## Source text
══════════
Hypothesis Testing In Python: A Detailed Tutorial

We are probably living in the most dynamic time in human history. Things around us are changing at a rapid rate, mostly fueled by rapid advancement in the fields of machine learning and artificial intelligence. Businesses have now at their disposal significantly improved decision making tools than a decade or so ago.

But with the rise in the availability of means to make a decision, the onus is now on engineers and business to leverage technology to support rapid decision making.

Consider an e-commerce giant that wants to revamp their UI to know if the changes in UI improve their user experience and lead to more users utilizing their software testing platform. The correct way to assess if this proposed change is really correct is to do an A/B test, i.e. release the new feature to a controlled group of users and draw insights from their experience of the new UI.

A/B testing falls under Hypothesis testing, a statistical method to determine if there is enough evidence from a sample data to draw conclusions about a wider population.

In this blog we will explore in detail what is Hypothesis testing, when and where to use it and how to select the right hypothesis test and different types of hypothesis tests.

Jump to

What is Hypothesis Testing ?

Hypothesis testing is defined as a statistical tool that helps us verify or deny if an assumption about a population based on sample data of the population holds ground or not.

It involves making an assumption, called the null hypothesis and an alternative hypothesis, then using statistics to determine if the null hypothesis can be accepted or rejected. The acceptance or rejection is done based on a level of significance. In statistics 5% or 0.05 is chosen as a common significance level.
══════════
## Stored data
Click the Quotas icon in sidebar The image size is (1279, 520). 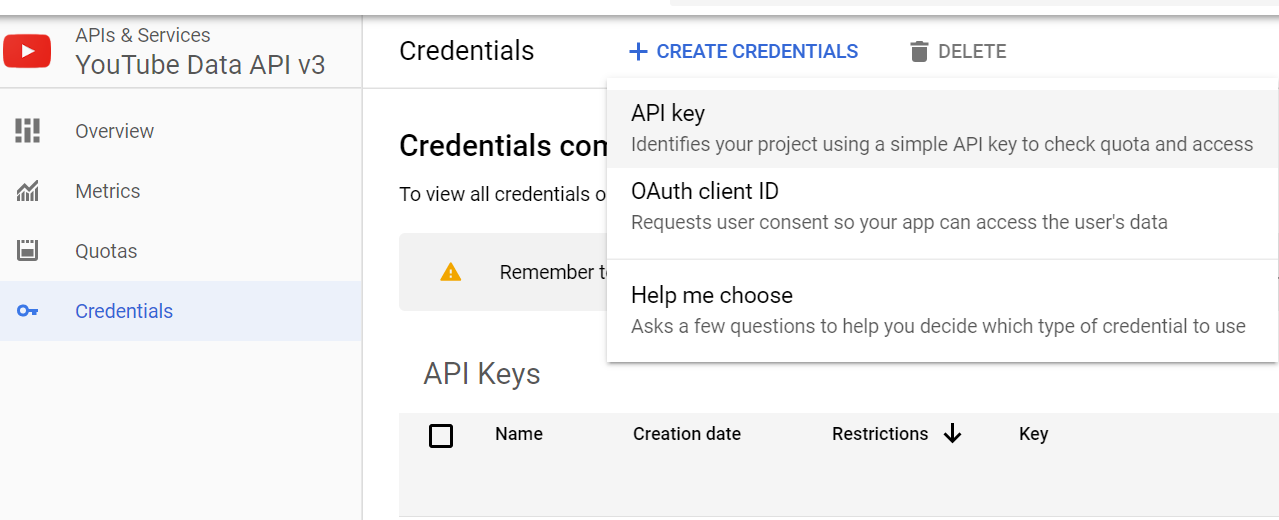28,251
══════════
## Assignment
Copy out the hypothesis testing tutorial in full, word for word.

## Answer space
Hypothesis Testing In Python: A Detailed Tutorial

We are probably living in the most dynamic time in human history. Things around us are changing at a rapid rate, mostly fueled by rapid advancement in the fields of machine learning and artificial intelligence. Businesses have now at their disposal significantly improved decision making tools than a decade or so ago.

But with the rise in the availability of means to make a decision, the onus is now on engineers and business to leverage technology to support rapid decision making.

Consider an e-commerce giant that wants to revamp their UI to know if the changes in UI improve their user experience and lead to more users utilizing their software testing platform. The correct way to assess if this proposed change is really correct is to do an A/B test, i.e. release the new feature to a controlled group of users and draw insights from their experience of the new UI.

A/B testing falls under Hypothesis testing, a statistical method to determine if there is enough evidence from a sample data to draw conclusions about a wider population.

In this blog we will explore in detail what is Hypothesis testing, when and where to use it and how to select the right hypothesis test and different types of hypothesis tests.

Jump to

What is Hypothesis Testing ?

Hypothesis testing is defined as a statistical tool that helps us verify or deny if an assumption about a population based on sample data of the population holds ground or not.

It involves making an assumption, called the null hypothesis and an alternative hypothesis, then using statistics to determine if the null hypothesis can be accepted or rejected. The acceptance or rejection is done based on a level of significance. In statistics 5% or 0.05 is chosen as a common significance level.